%%

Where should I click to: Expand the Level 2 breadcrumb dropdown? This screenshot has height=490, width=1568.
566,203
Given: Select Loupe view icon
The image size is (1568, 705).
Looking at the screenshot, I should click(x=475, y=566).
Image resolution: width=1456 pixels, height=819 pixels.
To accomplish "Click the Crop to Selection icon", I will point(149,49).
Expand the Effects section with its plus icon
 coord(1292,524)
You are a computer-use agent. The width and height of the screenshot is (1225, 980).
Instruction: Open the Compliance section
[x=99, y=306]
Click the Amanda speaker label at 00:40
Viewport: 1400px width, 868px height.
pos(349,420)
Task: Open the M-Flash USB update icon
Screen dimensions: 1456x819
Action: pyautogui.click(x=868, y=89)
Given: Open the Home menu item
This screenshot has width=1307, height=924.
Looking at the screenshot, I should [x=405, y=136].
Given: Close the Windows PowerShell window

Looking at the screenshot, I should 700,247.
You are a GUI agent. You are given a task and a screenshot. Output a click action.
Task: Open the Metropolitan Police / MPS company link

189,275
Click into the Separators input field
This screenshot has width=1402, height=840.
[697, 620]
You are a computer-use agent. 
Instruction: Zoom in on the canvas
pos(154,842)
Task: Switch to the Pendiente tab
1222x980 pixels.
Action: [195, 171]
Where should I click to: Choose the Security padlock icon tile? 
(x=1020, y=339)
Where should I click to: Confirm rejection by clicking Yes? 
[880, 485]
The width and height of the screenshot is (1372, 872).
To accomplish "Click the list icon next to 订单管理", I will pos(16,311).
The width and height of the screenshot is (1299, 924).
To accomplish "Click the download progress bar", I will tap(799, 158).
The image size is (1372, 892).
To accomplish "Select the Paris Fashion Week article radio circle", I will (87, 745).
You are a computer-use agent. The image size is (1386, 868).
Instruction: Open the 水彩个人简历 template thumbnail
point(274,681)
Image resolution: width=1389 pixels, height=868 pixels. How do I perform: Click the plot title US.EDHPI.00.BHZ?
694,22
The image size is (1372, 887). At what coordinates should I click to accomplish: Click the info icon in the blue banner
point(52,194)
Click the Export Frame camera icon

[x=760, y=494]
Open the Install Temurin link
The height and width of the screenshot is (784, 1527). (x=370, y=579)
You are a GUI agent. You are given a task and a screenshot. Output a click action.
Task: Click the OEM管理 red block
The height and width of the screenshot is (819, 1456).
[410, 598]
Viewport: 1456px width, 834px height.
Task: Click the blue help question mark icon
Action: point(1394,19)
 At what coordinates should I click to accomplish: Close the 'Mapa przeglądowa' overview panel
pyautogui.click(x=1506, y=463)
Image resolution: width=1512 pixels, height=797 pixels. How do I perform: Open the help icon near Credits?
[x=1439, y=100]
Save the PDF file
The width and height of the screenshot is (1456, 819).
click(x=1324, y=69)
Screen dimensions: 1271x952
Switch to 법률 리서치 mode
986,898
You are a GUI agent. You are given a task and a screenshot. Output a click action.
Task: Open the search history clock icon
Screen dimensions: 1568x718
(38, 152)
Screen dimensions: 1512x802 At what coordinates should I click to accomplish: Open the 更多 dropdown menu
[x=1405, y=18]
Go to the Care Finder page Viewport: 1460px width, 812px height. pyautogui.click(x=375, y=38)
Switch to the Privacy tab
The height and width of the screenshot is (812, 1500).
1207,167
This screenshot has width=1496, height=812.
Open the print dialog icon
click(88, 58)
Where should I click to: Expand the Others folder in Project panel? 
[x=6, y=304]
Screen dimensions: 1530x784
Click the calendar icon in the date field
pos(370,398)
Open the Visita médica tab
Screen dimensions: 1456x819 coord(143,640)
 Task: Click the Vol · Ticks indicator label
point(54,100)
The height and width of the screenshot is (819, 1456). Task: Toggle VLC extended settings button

%%

Write down every record shown above precisely.

◆ YOUR SOLUTION:
Where should I click to: Expand the Level 2 breadcrumb dropdown? This screenshot has height=490, width=1568.
566,203
Given: Select Loupe view icon
The image size is (1568, 705).
Looking at the screenshot, I should click(x=475, y=566).
Image resolution: width=1456 pixels, height=819 pixels.
To accomplish "Click the Crop to Selection icon", I will point(149,49).
Expand the Effects section with its plus icon
 coord(1292,524)
You are a computer-use agent. The width and height of the screenshot is (1225, 980).
Instruction: Open the Compliance section
[x=99, y=306]
Click the Amanda speaker label at 00:40
Viewport: 1400px width, 868px height.
pos(349,420)
Task: Open the M-Flash USB update icon
Screen dimensions: 1456x819
Action: pyautogui.click(x=868, y=89)
Given: Open the Home menu item
This screenshot has width=1307, height=924.
Looking at the screenshot, I should [x=405, y=136].
Given: Close the Windows PowerShell window

Looking at the screenshot, I should 700,247.
You are a GUI agent. You are given a task and a screenshot. Output a click action.
Task: Open the Metropolitan Police / MPS company link

189,275
Click into the Separators input field
This screenshot has width=1402, height=840.
[697, 620]
You are a computer-use agent. 
Instruction: Zoom in on the canvas
pos(154,842)
Task: Switch to the Pendiente tab
1222x980 pixels.
Action: [195, 171]
Where should I click to: Choose the Security padlock icon tile? 
(x=1020, y=339)
Where should I click to: Confirm rejection by clicking Yes? 
[880, 485]
The width and height of the screenshot is (1372, 872).
To accomplish "Click the list icon next to 订单管理", I will pos(16,311).
The width and height of the screenshot is (1299, 924).
To accomplish "Click the download progress bar", I will tap(799, 158).
The image size is (1372, 892).
To accomplish "Select the Paris Fashion Week article radio circle", I will (87, 745).
You are a computer-use agent. The image size is (1386, 868).
Instruction: Open the 水彩个人简历 template thumbnail
point(274,681)
Image resolution: width=1389 pixels, height=868 pixels. How do I perform: Click the plot title US.EDHPI.00.BHZ?
694,22
The image size is (1372, 887). At what coordinates should I click to accomplish: Click the info icon in the blue banner
point(52,194)
Click the Export Frame camera icon

[x=760, y=494]
Open the Install Temurin link
The height and width of the screenshot is (784, 1527). (x=370, y=579)
You are a GUI agent. You are given a task and a screenshot. Output a click action.
Task: Click the OEM管理 red block
The height and width of the screenshot is (819, 1456).
[410, 598]
Viewport: 1456px width, 834px height.
Task: Click the blue help question mark icon
Action: point(1394,19)
 At what coordinates should I click to accomplish: Close the 'Mapa przeglądowa' overview panel
pyautogui.click(x=1506, y=463)
Image resolution: width=1512 pixels, height=797 pixels. How do I perform: Open the help icon near Credits?
[x=1439, y=100]
Save the PDF file
The width and height of the screenshot is (1456, 819).
click(x=1324, y=69)
Screen dimensions: 1271x952
Switch to 법률 리서치 mode
986,898
You are a GUI agent. You are given a task and a screenshot. Output a click action.
Task: Open the search history clock icon
Screen dimensions: 1568x718
(38, 152)
Screen dimensions: 1512x802 At what coordinates should I click to accomplish: Open the 更多 dropdown menu
[x=1405, y=18]
Go to the Care Finder page Viewport: 1460px width, 812px height. pyautogui.click(x=375, y=38)
Switch to the Privacy tab
The height and width of the screenshot is (812, 1500).
1207,167
This screenshot has width=1496, height=812.
Open the print dialog icon
click(88, 58)
Where should I click to: Expand the Others folder in Project panel? 
[x=6, y=304]
Screen dimensions: 1530x784
Click the calendar icon in the date field
pos(370,398)
Open the Visita médica tab
Screen dimensions: 1456x819 coord(143,640)
 Task: Click the Vol · Ticks indicator label
point(54,100)
The height and width of the screenshot is (819, 1456). Task: Toggle VLC extended settings button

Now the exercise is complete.